I've kind of missed the concept of a Fighter built as a damage dealer. While I embrace the end result of what the Fighter has become in 4E, I think the concept of a heavily armored melee weapon Striker is something missing from 4E. I think the Fighter class can manage this with only a few tweaks. Here goes:

A Striker needs three things. It needs a damage boost, it needs something to make it mobile(mobility is key to focus fire, and Strikers are the cornerstone of focus fire), and something to make the Striker unique from other Strikers. That is the goal of this houserule.

First off, I'm keeping the Fighter class mostly intact. We'll use the Fighter powers, and the base chassis, armor, heavy shields, weapons, hp and surges will all stay intact. They'll stay intact because I don't see any overriding need to change them. CharOp has shown us that the Fighter class as written is a fairly effective damage dealer, and all we need is a few bits to take it to Strikerdom. Also, the armor, shield, and hp/surges will actually be used.

The Striker Fighter build is based on replacing all three class features. As this is meant to change the Fighter's role, this is a package deal, and not for individual swapping.

1. Duelist's Challenge(replaces Combat Challenge)--As a minor action, the Fighter can mark an adjacent enemy until the end of the encounter or until the Fighter marks another enemy. In addition, once per turn if a marked enemy moves away from the Fighter, the Fighter can as a free action move its speed closer to the marked enemy.

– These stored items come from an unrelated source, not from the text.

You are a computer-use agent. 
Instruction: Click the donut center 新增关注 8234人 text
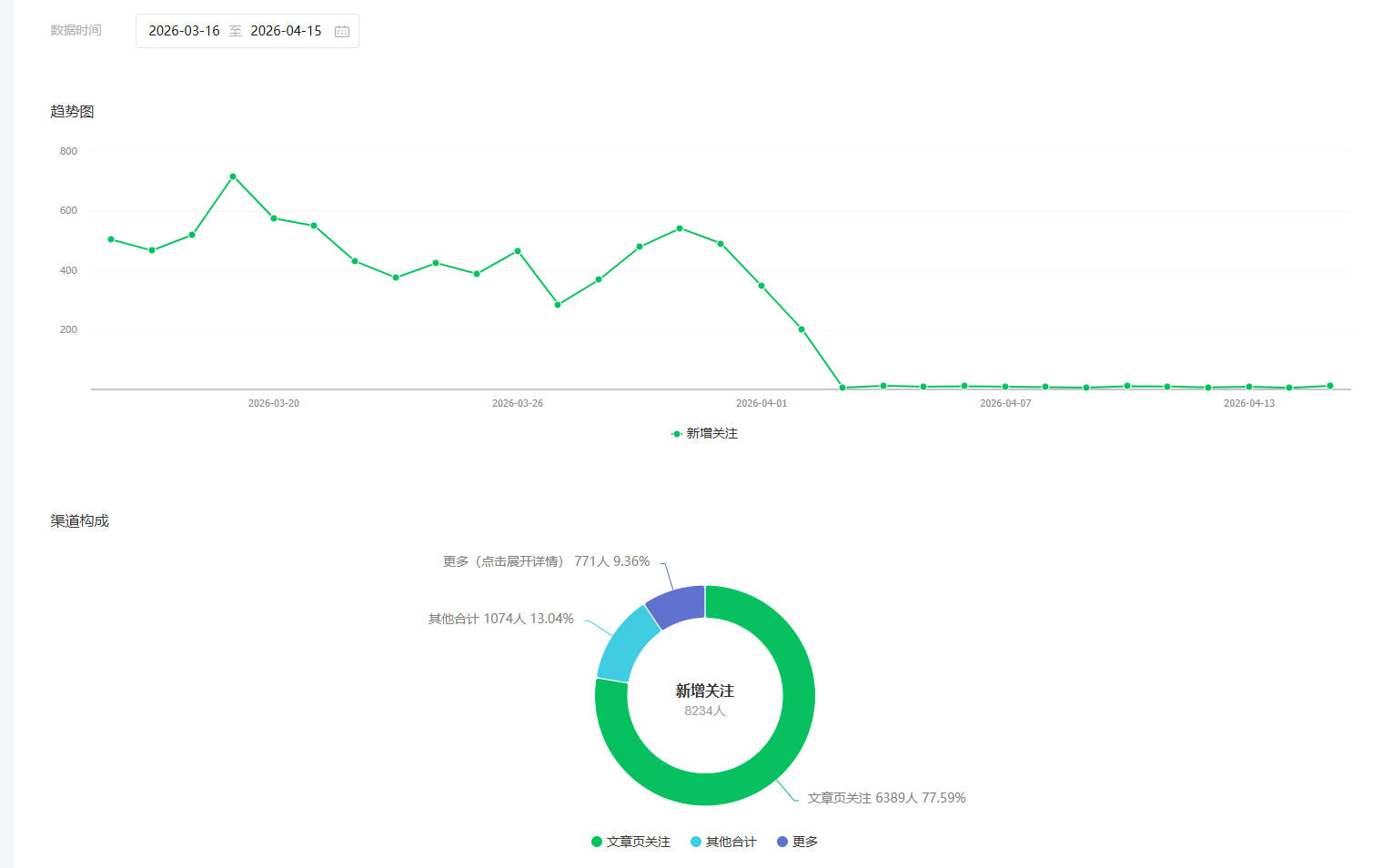tap(704, 700)
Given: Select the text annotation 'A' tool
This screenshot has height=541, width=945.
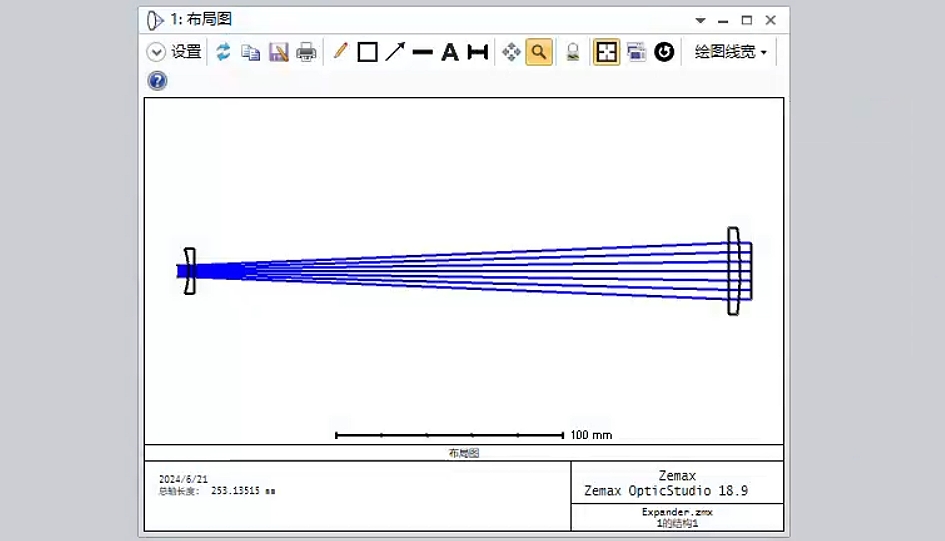Looking at the screenshot, I should [x=450, y=52].
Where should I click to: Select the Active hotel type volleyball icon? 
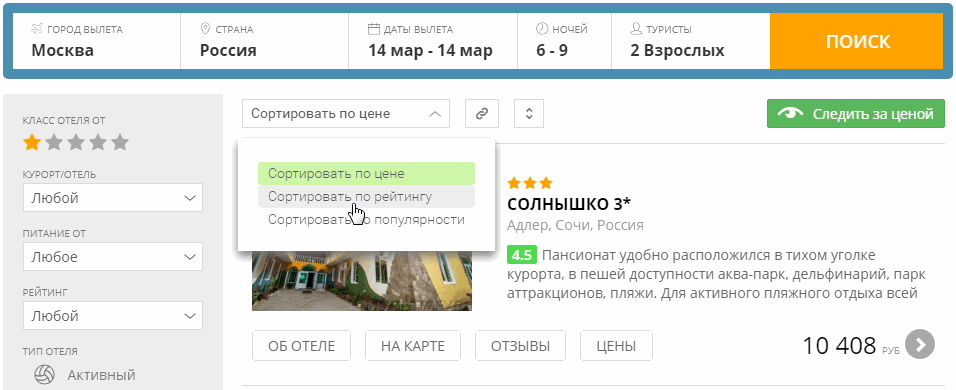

2. Combat Mobility(replaces Combat Superiority)--When the Fighter adjacent to an enemy uses a move action to shift, it shifts one additional square.

3. Duelist's Weapon Talent--The Fighter gets +1 to attack rolls and +3 to damage when attacking marked targets or while charging. The bonus to damage increases to +6 at paragon, and +9 at Epic.


These changes accomplish the three aspects of the Striker. The unique aspect of this Striker is that it marks enemies like a Defender, but with a very weak mark with no consequences for attacking allies. Still, its -2 to attack rolls, and this character will take some hits(which is why I feel that leaving the base defenses of the Fighter in place is the right choice). Mobility is accomplished by the ability to chase marked enemies who move away, and the ability to shift further when engaged in close melee. Both of these mobility features are well in line with the Fighter concept. The extra damage works in concert with the mark, and is a little small compared to other Strikers. I felt it necessary to extend it to charges, as this sort of character should have the ability to charge and not lose its Striker damage(it can only mark adjacent enemies as a minor action, which is difficult to do with charging).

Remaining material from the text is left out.